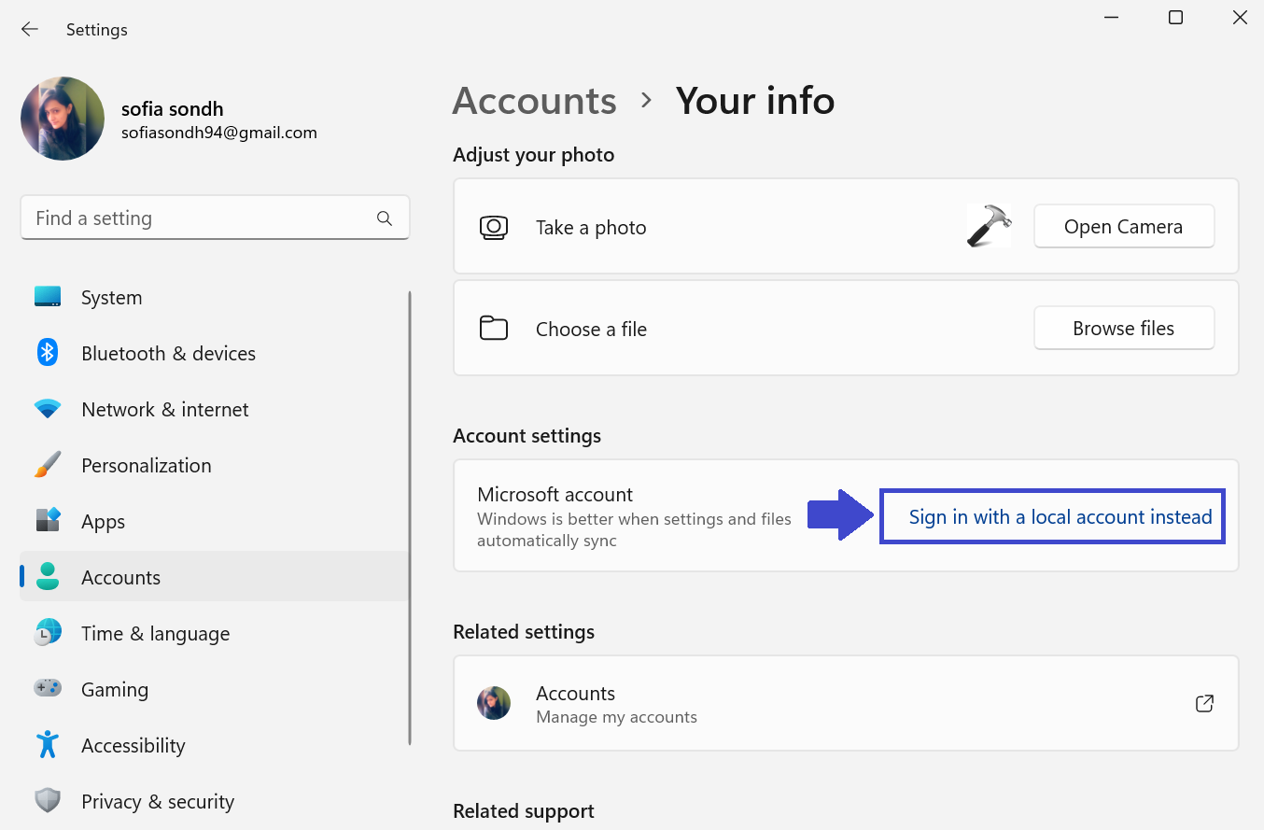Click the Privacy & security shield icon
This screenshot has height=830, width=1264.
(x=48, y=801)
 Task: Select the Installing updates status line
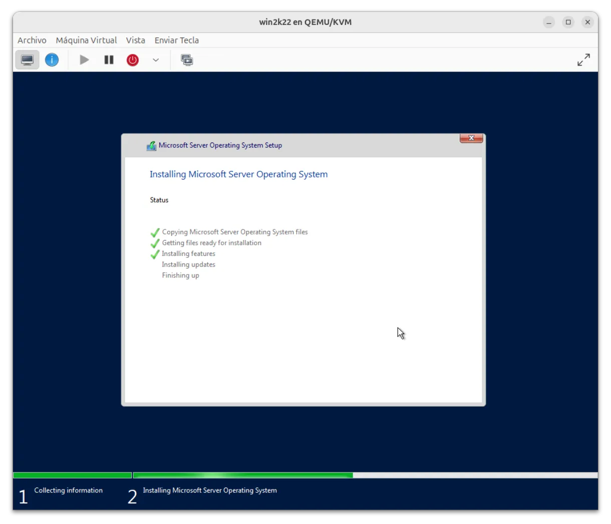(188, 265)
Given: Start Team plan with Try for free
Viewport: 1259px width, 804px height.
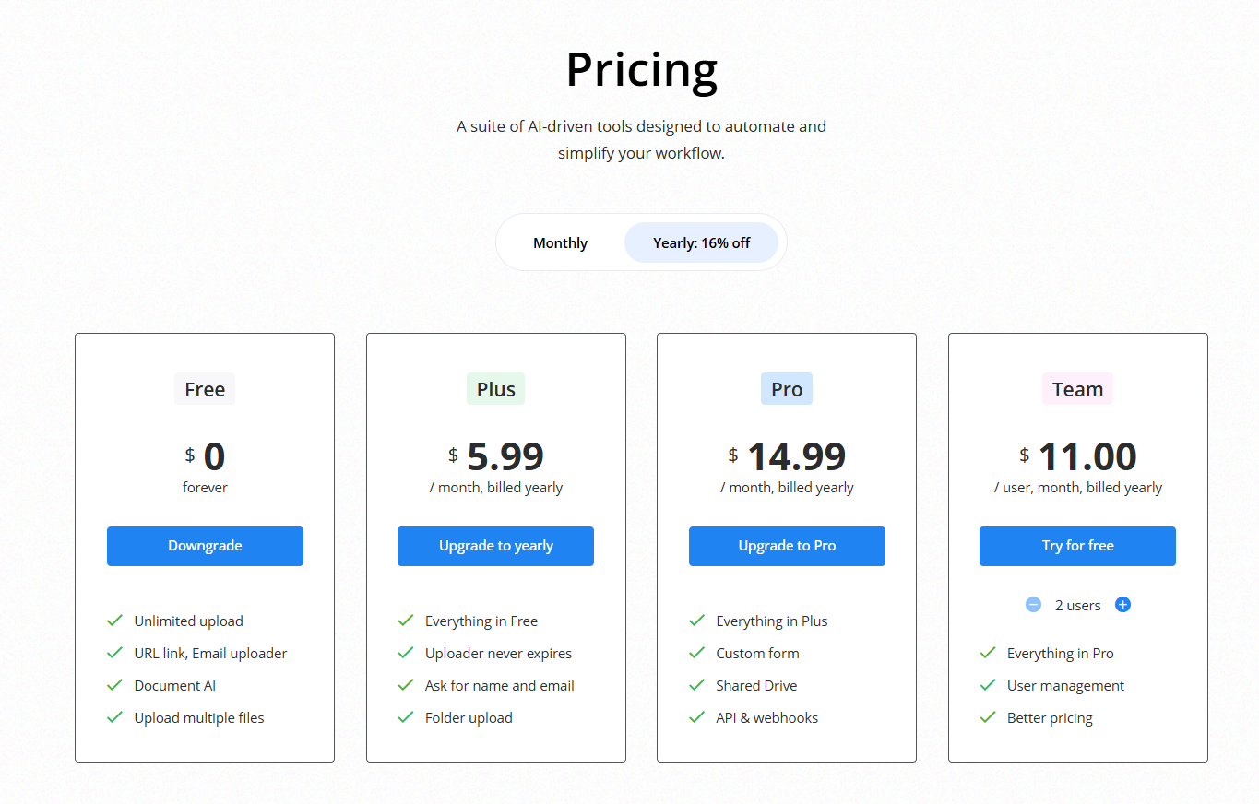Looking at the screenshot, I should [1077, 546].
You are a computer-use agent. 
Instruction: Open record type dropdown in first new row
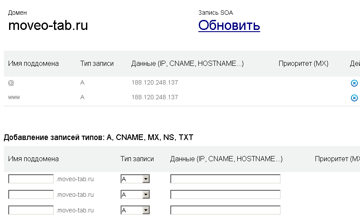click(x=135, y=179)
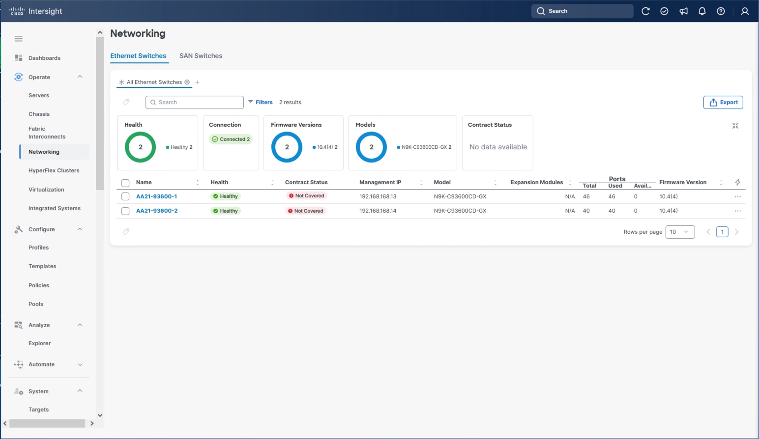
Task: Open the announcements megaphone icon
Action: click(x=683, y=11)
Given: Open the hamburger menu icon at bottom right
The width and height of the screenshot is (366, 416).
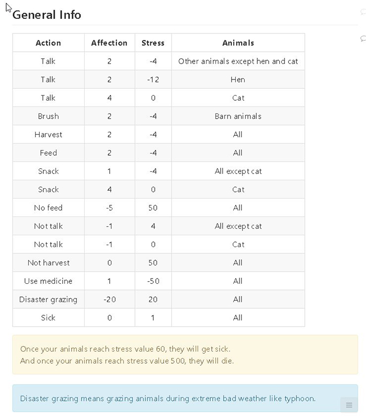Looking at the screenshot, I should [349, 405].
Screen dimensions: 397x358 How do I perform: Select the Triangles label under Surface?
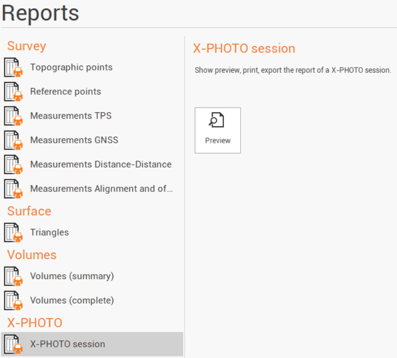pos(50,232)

==================================================

Directive ▸
Rewrite all of the records above, changing every "Given" to "Target" and leaving everything else unchanged. Do not include the pictures in your answer.

Response to the task ▸
Click the Privacy & security shield icon
This screenshot has height=830, width=1264.
(x=48, y=801)
 Task: Select the Installing updates status line
(188, 265)
Target: Start Team plan with Try for free
Viewport: 1259px width, 804px height.
Looking at the screenshot, I should [1077, 546].
You are a computer-use agent. 
Instruction: Open record type dropdown in first new row
click(x=135, y=179)
Task: Open the announcements megaphone icon
Action: click(x=683, y=11)
Target: Open the hamburger menu icon at bottom right
The width and height of the screenshot is (366, 416).
Looking at the screenshot, I should [349, 405].
Screen dimensions: 397x358 How do I perform: Select the Triangles label under Surface?
pos(50,232)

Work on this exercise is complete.